---------- PROVIDED DATA ----------

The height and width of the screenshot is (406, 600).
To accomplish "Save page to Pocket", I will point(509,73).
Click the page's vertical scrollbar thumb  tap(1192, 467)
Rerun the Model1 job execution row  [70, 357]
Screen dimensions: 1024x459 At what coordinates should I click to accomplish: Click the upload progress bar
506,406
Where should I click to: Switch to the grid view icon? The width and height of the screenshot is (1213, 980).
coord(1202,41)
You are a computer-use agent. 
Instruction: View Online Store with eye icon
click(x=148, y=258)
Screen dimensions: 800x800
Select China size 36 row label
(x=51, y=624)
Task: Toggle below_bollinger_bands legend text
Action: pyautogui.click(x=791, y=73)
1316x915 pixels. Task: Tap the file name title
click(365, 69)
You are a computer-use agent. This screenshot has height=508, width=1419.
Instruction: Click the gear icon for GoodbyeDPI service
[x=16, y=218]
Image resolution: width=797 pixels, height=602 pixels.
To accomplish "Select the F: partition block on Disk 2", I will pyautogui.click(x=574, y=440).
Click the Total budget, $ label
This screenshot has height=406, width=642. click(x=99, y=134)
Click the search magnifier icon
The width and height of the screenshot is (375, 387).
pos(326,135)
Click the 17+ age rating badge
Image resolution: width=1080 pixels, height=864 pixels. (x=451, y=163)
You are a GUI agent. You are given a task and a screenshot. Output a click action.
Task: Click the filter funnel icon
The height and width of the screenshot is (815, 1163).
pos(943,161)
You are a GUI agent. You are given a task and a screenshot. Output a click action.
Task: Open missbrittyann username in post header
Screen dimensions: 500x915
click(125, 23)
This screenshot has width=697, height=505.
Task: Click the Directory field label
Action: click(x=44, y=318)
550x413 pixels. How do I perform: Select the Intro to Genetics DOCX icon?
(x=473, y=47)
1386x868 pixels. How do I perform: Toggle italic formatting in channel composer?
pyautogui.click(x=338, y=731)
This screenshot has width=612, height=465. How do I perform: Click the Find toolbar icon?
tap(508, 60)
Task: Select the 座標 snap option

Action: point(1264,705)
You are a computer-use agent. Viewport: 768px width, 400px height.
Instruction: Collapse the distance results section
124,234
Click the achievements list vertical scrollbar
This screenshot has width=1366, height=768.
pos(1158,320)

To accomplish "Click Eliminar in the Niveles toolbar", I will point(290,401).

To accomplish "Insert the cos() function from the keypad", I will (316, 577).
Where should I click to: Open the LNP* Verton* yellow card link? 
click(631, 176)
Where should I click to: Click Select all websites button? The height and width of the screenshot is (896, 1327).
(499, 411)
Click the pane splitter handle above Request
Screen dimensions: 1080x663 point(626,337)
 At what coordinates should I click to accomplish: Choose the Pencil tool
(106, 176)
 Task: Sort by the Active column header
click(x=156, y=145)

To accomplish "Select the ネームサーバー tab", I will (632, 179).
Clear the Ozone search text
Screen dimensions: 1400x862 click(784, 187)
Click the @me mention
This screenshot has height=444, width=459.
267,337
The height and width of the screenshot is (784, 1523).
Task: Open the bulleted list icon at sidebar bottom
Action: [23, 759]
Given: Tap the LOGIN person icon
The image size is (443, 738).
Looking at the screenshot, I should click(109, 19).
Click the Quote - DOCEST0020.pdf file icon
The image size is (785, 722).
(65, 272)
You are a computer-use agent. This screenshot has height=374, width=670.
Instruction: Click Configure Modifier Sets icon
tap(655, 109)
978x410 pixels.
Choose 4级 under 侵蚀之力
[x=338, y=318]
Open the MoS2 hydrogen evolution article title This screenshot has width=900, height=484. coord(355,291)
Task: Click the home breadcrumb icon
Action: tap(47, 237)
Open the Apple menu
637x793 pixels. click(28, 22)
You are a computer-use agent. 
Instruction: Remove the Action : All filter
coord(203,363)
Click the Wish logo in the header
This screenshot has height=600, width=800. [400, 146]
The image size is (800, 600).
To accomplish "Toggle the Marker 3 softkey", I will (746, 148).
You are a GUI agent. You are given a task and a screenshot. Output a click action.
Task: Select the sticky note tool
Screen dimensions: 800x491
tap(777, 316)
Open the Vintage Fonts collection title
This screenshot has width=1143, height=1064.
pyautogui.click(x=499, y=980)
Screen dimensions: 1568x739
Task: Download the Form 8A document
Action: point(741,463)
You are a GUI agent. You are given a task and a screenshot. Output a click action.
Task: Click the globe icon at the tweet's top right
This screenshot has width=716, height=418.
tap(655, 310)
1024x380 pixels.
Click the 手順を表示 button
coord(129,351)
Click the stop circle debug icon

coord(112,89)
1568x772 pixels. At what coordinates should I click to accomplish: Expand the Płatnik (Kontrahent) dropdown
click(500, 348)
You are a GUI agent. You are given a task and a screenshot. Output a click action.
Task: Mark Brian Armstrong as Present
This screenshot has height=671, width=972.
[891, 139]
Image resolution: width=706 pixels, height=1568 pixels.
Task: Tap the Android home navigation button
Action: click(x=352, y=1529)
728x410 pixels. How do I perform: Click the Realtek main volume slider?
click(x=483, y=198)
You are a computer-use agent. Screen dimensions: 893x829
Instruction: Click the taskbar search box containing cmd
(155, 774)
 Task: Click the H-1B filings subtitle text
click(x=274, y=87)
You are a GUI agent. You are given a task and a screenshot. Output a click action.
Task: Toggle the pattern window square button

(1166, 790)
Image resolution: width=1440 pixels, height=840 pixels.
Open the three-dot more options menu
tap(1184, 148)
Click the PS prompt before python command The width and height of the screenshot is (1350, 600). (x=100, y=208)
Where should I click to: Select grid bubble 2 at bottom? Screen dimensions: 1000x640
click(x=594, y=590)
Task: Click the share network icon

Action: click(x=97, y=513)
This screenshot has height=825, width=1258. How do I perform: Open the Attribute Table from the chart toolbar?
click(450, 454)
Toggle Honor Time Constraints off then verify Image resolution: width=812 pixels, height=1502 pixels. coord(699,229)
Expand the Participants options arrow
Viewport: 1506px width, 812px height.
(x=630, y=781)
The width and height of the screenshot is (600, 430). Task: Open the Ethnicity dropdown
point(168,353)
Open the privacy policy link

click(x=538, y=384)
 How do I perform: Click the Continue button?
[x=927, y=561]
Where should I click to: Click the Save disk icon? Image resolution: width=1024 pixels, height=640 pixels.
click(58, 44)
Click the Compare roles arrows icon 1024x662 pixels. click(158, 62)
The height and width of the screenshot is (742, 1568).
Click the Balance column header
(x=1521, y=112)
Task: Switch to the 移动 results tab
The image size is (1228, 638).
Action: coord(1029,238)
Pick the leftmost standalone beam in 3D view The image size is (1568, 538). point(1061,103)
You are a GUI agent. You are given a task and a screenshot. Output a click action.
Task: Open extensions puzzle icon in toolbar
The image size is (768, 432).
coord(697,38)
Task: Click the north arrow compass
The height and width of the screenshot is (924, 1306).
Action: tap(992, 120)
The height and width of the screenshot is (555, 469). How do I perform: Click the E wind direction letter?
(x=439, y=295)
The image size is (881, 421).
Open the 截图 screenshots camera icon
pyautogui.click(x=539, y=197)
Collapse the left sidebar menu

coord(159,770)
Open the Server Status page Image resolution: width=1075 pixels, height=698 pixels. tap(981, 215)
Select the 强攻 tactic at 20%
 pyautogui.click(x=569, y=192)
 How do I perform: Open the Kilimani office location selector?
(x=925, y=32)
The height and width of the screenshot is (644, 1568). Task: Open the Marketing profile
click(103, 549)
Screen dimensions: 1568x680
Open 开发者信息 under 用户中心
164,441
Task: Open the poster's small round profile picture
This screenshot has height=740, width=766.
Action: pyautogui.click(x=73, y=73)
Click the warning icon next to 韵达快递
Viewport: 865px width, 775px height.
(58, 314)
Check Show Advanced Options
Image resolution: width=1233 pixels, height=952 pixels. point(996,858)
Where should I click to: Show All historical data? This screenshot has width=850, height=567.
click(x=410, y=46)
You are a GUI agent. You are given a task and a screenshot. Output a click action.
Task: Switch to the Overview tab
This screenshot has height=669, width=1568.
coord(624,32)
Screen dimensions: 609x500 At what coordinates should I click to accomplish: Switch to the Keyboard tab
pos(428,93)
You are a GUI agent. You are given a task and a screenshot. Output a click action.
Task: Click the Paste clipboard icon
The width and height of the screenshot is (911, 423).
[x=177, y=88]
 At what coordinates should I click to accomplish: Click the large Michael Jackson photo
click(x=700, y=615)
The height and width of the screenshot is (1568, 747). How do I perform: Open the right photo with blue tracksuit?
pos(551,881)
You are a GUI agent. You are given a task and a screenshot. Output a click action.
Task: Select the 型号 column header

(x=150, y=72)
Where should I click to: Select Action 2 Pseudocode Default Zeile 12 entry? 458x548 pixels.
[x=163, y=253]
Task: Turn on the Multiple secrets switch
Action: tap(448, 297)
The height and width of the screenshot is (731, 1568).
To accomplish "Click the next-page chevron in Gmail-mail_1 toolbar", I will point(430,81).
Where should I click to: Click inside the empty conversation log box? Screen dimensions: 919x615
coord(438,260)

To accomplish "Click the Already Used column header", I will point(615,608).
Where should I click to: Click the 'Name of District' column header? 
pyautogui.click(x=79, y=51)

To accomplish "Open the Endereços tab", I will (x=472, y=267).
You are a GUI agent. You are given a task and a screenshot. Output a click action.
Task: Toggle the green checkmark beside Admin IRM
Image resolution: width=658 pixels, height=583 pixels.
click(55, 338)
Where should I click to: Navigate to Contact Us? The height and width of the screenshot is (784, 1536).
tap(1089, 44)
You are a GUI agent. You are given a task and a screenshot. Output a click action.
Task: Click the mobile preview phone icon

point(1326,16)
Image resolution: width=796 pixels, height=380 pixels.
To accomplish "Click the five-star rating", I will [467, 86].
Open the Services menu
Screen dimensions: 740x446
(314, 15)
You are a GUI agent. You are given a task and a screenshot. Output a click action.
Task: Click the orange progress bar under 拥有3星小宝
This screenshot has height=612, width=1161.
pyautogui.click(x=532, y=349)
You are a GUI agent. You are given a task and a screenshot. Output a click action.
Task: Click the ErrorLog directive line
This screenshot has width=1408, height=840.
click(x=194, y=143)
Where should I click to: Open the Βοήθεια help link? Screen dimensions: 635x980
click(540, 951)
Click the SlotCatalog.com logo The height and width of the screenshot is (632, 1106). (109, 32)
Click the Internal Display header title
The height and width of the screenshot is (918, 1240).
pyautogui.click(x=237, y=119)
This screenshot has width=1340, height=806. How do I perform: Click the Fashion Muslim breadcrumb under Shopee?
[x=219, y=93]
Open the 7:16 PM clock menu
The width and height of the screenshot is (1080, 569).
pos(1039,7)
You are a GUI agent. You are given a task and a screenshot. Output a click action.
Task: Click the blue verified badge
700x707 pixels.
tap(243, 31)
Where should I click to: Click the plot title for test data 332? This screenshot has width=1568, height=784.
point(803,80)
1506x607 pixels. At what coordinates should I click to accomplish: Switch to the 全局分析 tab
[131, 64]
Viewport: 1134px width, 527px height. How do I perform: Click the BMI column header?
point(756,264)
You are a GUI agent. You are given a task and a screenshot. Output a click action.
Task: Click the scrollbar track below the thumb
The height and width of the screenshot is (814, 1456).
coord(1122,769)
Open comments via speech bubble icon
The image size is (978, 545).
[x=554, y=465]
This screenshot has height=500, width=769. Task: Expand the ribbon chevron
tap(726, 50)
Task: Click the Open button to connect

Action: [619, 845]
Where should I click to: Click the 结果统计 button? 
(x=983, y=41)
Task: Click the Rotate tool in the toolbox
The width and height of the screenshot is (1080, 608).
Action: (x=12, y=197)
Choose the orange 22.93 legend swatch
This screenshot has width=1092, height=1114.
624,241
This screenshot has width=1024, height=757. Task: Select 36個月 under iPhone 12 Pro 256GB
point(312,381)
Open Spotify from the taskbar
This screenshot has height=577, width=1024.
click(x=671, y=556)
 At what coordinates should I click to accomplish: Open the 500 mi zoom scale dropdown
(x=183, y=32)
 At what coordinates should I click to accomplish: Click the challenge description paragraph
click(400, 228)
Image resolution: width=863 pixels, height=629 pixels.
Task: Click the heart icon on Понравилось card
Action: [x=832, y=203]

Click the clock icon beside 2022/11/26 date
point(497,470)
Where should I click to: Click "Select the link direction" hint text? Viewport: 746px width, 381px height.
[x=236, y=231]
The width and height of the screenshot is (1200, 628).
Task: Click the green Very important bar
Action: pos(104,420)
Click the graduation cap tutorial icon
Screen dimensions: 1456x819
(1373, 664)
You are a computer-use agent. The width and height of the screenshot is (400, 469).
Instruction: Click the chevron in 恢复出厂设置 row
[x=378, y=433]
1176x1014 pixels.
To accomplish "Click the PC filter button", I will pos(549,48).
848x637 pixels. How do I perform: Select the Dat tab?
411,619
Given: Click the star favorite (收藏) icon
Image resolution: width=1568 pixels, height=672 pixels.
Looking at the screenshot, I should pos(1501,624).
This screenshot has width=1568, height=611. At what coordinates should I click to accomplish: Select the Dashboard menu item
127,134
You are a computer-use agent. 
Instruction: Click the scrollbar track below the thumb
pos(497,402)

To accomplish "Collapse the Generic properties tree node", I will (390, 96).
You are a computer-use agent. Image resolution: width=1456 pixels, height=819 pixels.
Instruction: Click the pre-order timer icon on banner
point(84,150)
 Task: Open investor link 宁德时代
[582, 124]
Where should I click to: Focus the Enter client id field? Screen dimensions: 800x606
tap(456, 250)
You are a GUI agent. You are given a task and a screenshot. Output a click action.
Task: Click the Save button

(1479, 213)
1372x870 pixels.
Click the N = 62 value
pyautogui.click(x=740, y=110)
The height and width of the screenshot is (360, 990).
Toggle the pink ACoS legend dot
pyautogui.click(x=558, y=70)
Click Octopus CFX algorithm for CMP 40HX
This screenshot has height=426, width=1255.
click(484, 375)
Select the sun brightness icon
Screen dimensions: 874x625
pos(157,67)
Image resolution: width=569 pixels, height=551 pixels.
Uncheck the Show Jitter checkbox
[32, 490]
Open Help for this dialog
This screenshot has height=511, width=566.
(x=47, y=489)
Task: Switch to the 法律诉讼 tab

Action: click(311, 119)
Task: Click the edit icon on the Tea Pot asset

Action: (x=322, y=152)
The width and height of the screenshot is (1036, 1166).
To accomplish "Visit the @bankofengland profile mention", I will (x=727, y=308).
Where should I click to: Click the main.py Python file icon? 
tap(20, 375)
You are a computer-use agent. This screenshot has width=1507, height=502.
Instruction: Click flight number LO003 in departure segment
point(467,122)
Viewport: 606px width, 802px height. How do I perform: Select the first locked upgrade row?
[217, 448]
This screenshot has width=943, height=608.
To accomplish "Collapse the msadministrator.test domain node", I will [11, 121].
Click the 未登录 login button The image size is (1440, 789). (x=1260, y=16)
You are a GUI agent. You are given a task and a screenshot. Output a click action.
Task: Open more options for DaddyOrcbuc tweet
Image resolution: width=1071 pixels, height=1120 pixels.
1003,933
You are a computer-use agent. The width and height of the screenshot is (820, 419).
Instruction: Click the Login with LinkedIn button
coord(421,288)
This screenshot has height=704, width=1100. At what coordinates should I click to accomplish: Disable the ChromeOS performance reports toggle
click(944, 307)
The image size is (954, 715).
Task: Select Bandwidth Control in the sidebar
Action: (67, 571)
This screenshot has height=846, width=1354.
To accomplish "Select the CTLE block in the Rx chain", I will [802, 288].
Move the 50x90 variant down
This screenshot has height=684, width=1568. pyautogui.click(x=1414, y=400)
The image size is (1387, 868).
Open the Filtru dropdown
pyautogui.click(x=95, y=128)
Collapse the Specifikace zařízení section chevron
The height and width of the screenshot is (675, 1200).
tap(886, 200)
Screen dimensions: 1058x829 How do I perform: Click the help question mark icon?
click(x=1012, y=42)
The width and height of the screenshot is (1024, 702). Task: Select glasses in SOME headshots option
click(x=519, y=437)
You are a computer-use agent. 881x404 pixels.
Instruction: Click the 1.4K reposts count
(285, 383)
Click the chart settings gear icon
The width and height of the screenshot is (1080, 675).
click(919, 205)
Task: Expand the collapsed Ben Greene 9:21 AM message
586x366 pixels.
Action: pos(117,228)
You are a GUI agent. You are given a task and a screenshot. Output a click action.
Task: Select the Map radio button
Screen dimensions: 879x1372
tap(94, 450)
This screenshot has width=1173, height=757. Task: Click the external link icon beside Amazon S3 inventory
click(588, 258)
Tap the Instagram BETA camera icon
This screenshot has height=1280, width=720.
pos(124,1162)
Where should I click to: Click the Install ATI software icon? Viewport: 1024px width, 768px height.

----------

WHAT YOU NEED TO DO: The answer should be a bare number: the count of lines above in which the word "vertical" occurs.

RESULT FOR THIS EXERCISE: 2